Net Increase in State Costs From Pilot Projects
and Simplified Enrollment. This measure requires
MRMIB and DHS to simplify the procedures for
enrolling and keeping children in HFP and Medi-Cal
coverage. For example, among other changes, these
provisions could allow applicants to “self-certify”
their income and assets on their applications for
coverage without immediately providing employer or
tax documents to verify their financial status. From
an administrative perspective, some changes that
simplified enrollment rules would reduce state costs,
while others, such as changes in computer systems
for enrollment activities, would likely increase state
costs. As regards caseloads, these changes are likely
to increase program enrollment and, therefore, costs
for the state.

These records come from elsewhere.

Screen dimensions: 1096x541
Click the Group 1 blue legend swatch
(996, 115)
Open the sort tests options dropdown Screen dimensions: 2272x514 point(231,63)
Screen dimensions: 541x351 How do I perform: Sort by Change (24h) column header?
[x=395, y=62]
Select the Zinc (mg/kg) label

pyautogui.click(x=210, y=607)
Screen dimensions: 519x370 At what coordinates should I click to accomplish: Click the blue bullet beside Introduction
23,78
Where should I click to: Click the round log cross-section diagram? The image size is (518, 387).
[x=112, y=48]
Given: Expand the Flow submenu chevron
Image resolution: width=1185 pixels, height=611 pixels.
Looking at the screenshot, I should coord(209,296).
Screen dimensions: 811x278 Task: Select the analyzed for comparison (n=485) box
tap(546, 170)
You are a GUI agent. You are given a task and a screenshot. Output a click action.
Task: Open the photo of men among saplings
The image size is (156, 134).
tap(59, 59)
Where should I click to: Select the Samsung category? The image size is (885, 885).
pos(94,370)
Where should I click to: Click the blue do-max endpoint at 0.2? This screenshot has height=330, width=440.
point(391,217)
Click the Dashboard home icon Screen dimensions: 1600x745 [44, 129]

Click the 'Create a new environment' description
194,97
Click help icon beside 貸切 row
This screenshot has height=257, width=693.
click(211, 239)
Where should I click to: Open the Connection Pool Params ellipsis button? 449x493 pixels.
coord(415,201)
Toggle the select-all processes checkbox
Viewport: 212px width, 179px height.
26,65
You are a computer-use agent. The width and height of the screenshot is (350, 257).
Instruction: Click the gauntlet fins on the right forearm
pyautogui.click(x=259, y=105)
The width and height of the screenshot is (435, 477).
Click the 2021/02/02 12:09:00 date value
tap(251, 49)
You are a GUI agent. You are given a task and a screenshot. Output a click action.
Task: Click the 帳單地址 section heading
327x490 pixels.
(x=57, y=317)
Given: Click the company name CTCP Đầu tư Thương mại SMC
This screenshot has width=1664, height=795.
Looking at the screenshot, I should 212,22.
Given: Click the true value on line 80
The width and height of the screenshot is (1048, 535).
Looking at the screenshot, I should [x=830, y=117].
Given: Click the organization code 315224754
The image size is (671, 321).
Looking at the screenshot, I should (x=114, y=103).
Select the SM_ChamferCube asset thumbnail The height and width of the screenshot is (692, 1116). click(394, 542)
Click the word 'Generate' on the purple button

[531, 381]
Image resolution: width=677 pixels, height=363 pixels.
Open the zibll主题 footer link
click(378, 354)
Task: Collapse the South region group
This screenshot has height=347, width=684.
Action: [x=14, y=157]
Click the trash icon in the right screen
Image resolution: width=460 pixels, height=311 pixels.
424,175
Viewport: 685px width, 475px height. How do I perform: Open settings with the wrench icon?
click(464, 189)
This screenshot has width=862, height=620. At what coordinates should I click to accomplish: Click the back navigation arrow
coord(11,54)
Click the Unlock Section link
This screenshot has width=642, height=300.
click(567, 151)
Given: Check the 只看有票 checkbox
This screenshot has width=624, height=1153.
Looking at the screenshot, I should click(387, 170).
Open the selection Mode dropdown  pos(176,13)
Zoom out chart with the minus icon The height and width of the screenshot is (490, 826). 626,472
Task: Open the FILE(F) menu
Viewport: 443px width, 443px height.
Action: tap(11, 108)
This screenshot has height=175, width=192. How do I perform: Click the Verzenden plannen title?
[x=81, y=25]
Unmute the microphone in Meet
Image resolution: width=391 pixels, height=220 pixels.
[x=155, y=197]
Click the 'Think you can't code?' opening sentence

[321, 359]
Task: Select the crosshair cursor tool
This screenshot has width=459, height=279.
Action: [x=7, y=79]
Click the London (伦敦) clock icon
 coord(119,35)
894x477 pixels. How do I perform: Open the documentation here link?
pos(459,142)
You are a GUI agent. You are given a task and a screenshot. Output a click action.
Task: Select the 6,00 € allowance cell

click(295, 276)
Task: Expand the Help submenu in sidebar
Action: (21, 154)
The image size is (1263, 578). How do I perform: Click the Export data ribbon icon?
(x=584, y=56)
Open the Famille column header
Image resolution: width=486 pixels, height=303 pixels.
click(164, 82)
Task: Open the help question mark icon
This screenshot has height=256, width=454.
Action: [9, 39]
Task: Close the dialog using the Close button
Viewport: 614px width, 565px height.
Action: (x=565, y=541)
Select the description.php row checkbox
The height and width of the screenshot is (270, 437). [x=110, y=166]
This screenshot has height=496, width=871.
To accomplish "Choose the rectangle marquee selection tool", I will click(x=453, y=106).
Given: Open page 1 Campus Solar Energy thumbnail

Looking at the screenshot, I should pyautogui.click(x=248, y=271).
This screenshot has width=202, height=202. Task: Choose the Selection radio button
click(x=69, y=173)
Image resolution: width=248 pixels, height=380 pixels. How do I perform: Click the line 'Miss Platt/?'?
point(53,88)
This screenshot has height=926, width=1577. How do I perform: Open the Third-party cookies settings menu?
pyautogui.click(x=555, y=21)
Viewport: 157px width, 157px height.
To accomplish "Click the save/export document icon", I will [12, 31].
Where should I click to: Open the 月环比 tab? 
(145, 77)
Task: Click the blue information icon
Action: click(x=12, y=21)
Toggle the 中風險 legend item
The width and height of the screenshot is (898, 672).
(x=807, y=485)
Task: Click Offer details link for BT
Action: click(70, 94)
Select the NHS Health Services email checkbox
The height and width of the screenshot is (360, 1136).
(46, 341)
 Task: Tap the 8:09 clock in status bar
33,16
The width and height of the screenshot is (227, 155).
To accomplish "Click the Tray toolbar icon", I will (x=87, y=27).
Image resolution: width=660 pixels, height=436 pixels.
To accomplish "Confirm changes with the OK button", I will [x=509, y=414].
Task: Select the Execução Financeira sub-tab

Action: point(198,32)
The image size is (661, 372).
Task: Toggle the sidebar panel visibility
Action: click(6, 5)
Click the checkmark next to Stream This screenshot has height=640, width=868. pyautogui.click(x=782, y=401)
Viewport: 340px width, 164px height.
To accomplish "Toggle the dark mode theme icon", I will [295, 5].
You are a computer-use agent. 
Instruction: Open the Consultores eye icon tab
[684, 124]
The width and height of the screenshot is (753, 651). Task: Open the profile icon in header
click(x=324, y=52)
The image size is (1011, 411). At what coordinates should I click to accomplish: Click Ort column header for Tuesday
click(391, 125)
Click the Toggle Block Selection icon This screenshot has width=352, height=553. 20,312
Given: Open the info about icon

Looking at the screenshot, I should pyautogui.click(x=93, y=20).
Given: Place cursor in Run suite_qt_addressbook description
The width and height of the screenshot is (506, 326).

This would occur because children who
are eligible for, but not enrolled in, Medi-Cal and
HFP would be signed up for medical benefits and
existing enrollees would continue to be served in
these programs.
As noted earlier, this measure also directs the state
to establish a pilot project to provide health coverage
for uninsured children in families with incomes above
300 percent of the FPL. This would also increase state
caseload costs.
The net fiscal effect of these provisions is an
increase in state costs that could exceed $100 million
annually after a few years. Some of these costs
could be paid for using the new excise tax revenues
generated under this measure.
Potential State and Local Savings on Public
Health Costs
Currently, the state and local governments incur
costs for providing (1) health care for low-income
persons and (2) health insurance coverage for state
and local government employees. Consequently,
changes in state law that affect the health of the
general populace would affect publicly funded health
care costs. Because this measure is likely to result in
a decrease in the consumption of tobacco products
which have been linked to various adverse health
effects, it would probably reduce state and local health
care costs over the long term.
Some of the health programs funded in this
measure are intended to prevent individuals from
experiencing serious health problems that could be
costly to treat. To the extent that these prevention
efforts are successful and affect publicly funded
health care programs, they are likely to reduce state
and local government health care costs over time. In
addition, the proposed expansion of these state health
programs could reduce county costs for providing
health care for adults and children in low-income
families.
The magnitude of state and local savings from these
factors is unknown but would likely be significant.